George Bush assured the de facto ruler, Crown Prince Abdullah, in a telephone call that Washington "stands with Saudi Arabia in the war against terrorism". Richard Armitage, the US Deputy Secretary of State, who is in Riyadh on a scheduled stop-over, also pledged that the US "will be fully participating partners" in the oil-rich kingdom's anti-terror fight.

Mr Armitage, echoing initial Saudi assessments, said he was "personally quite sure" al-Qa'ida was behind the car bombing.

Such attacks appear to be directed "against the government of Saudi Arabia and the people of Saudi Arabia," he said, adding that he expected more to follow.

Yesterday President Bush was briefed on the Saudi crisis, as the administration promised the government in Riyadh new help to hunt down those responsible for the bombing of an Arab foreign workers' compound which killed at least 17.

But despite the arrest of hundreds of suspects after May's attacks on Western residential compounds in the Saudi capital, and repeated promises to leave no stone unturned, some officials in Washington are still doubtful how vigorously the Saudi government will act.

They point to the lukewarm Saudi co-operation in investigating past attacks against US military personnel which infuriated the FBI, and the sympathy for the group in parts of Saudi society, evidenced by the fact that 15 of the 19 hijackers on 11 September were Saudi nationals.

In an interview published yesterday but conducted before Saturday's Riyadh blast, Prince al-Waleed bin Talal, a billionaire businessman and influential nephew of King Fahd, said he did not feel Saudi society had adequately asked, let alone answered, the question of why some of its citizens kill themselves and others.

"We should have asked the questions before the attacks of 12 May and after the bloody attacks in New York," he said, before asking: "Do we need a third attack? Enough beating around the bush. We need to wake up now and ask: Why do we have extremism? Why fundamentalism?" the prince said in the reformist al-Watan daily.

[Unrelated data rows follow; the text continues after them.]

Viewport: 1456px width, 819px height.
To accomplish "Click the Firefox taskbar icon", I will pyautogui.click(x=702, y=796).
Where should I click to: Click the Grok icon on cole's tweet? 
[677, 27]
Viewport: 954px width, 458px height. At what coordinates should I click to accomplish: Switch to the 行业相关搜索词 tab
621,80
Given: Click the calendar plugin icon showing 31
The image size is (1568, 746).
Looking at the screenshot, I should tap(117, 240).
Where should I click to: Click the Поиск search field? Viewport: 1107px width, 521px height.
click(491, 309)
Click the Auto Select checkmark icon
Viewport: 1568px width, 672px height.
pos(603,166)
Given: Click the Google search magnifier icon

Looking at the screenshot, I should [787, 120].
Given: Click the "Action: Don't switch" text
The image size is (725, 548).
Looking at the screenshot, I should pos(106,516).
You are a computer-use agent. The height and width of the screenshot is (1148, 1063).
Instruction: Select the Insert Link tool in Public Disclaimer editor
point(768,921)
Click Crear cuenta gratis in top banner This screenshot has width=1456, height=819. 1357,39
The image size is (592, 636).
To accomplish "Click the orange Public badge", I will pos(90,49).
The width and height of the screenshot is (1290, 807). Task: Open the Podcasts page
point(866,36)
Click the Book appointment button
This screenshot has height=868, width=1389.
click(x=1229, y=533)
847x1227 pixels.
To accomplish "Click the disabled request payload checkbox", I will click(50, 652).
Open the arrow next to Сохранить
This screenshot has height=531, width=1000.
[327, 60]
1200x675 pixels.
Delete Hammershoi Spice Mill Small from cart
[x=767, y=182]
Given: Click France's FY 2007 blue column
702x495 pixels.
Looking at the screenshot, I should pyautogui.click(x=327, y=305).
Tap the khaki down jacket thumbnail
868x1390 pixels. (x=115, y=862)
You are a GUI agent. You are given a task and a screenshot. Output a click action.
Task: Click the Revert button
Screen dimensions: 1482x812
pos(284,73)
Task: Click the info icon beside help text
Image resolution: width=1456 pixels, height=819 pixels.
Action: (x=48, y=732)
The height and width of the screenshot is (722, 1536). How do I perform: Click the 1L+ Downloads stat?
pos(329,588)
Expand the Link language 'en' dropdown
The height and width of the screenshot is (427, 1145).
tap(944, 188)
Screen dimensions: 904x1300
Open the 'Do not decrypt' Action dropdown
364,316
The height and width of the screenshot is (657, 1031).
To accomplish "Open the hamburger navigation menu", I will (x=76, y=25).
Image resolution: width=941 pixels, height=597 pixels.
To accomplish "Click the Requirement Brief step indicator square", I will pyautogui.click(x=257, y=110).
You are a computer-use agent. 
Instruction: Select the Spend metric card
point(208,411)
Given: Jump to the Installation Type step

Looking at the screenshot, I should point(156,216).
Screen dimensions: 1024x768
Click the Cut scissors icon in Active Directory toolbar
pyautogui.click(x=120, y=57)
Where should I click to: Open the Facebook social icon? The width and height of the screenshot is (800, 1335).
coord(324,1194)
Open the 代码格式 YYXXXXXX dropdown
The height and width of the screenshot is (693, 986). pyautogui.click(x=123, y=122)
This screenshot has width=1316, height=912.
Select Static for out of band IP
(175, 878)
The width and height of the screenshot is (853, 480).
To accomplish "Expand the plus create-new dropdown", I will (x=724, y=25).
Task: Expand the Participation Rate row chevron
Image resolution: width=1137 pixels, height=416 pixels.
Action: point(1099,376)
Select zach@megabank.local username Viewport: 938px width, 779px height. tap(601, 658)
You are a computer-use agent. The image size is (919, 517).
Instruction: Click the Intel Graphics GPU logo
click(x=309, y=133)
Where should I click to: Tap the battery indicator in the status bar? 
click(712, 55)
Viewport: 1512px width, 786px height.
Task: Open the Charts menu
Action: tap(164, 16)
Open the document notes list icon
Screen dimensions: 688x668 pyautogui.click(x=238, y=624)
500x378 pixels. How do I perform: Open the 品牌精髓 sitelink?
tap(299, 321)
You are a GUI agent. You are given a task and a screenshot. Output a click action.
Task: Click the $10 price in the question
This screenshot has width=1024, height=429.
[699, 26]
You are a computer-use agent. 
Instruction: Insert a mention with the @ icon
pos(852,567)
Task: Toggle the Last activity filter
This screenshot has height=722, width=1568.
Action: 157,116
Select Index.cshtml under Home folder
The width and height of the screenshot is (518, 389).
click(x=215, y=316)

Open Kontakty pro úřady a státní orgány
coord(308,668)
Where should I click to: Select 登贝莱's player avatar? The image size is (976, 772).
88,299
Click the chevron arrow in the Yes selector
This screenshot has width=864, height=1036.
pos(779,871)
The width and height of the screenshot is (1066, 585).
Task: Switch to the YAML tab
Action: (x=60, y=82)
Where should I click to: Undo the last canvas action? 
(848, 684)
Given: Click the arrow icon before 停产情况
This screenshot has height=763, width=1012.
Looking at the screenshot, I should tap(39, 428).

By saying reform was the only way forward, and implicitly linking terrorist attacks to the influence of extremist clerics, the prince reignited a debate about the role of the powerful Islamic establishment known as the "Riyadh spring", which was quickly silenced by the Saudi government.

The interviewer was Jamal Khashoggi, who was sacked as editor-in-chief of al-Watan as a result of the newspaper's campaign against the excesses of the kingdom's notorious religious police.

"I speak first as a Saudi citizen, then as a businessman and finally as a member of the Saudi ruling family, because reform is not a requirement of businessmen only, or members of the ruling family, but a requirement of every Saudi citizen," the prince said.

Arab leaders have denounced the bombing. King Abdullah II of Jordan declared his "categorical and strong condemnation", rejecting "attempts to destabilise the kingdom". The secretary general of the Organisation of the Islamic Conference, Abdel Wahid Balqziz, yesterday called it a "horrendous terrorist act". In London, Prince Turki al-Faisal, the Saudi ambassador to Britain, declared that the latest attack was "a sign of desperation". At the very least however, it has destroyed the hope that the withdrawal of US military personnel would bring an end to terrorist activity in the kingdom. "The message is clear," one Washington analyst said. "This no longer is about the presence of infidel troops on the soil of the country which guards the holiest Islamic shrines. This is against the Saudi government."